Defence officials say they have no intention of sending the fighters overseas. But military memos and orders obtained by the Toronto Star make it clear that extensive planning has laid the groundwork for a deployment should the Conservative government give the okay.

"With respect to the current situation ... there are no plans at this point in time do so," Lt.-Col. John Blakeley, director of air force public affairs, said last Friday.

But just over a year ago – as Canada's army units made the move to Kandahar from Kabul – it seemed certain the air force's front-line fighter would be deployed to join them in an operation expected to cost $18 million, documents obtained under the Access to Information Act show.

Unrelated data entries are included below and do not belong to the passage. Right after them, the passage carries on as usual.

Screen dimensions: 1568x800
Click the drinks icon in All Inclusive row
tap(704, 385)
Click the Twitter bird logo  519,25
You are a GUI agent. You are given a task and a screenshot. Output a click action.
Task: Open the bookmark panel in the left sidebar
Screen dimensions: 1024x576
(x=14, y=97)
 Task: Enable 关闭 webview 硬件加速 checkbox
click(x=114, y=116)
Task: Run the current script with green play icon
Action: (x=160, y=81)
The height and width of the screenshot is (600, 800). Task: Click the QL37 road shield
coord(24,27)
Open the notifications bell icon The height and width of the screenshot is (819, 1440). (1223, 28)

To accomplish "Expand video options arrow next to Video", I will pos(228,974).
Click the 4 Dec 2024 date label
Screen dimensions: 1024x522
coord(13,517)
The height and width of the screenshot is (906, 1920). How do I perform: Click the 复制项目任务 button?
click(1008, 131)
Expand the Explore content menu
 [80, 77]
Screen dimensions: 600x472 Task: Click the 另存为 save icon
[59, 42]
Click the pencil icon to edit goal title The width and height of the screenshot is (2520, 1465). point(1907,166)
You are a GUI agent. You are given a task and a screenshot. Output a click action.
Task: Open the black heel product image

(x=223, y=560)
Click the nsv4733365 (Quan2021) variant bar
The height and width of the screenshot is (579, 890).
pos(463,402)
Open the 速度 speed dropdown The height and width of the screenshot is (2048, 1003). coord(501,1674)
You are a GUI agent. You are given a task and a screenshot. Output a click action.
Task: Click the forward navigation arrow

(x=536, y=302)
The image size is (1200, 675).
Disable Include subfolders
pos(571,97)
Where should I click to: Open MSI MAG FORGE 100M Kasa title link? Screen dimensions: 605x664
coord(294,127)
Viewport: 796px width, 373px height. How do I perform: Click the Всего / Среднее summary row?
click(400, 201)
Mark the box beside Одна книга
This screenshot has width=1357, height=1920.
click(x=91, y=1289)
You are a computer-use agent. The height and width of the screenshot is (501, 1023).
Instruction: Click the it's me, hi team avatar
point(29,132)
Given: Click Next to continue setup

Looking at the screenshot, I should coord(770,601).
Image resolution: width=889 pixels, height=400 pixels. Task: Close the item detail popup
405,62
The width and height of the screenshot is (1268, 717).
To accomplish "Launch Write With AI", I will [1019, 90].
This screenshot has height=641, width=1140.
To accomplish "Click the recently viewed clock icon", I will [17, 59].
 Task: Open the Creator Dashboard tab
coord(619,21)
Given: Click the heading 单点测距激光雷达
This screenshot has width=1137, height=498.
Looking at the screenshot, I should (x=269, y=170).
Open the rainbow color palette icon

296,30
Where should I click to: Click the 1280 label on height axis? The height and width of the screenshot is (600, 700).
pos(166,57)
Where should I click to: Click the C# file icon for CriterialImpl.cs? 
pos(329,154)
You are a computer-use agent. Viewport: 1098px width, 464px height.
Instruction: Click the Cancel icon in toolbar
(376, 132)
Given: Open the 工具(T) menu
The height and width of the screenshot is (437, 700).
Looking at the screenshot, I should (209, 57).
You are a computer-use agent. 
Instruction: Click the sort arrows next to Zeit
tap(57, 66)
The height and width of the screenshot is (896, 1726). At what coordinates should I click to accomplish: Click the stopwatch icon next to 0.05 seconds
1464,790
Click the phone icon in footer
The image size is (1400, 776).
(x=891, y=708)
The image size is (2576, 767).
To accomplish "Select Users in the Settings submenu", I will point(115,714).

In January 2006, air force headquarters in Winnipeg sent out an order to the two CF-18 bases at Bagotville, Que., and Cold Lake, Alta., regarding "deployment to Kandahar."

"The purpose of this (message) is to co-ordinate deployment milestones that will ensure the directed fighter preparedness posture is achieved and maintained," it said.

The order laid out some of the requirements for the Kandahar operation, such as parking space for six of the sleek fighters with a spot where another jet could undergo maintenance work.

The documents also reveal that planners predicted how many sorties the jets would be flying each day as well as how many precision-guided bombs would be used in a six-month deployment, although those details have been censored.

The documents detail the "weapons on hand," including a selection of laser-guided bombs weighing up to 907 kilograms.

One memo, marked secret, discusses the need for air-to-air refuelling to get the jets from their bases in Alberta and Quebec to Afghanistan.

Among the papers is a presentation totalling about 45 pages on the threats that would face the fighter team in Afghanistan with topics that include narcotics, the "opposing military force," rockets and mortars, convoy ambush, roadside bombs, kidnappings and suicide bombers, although details on each have been blanked out.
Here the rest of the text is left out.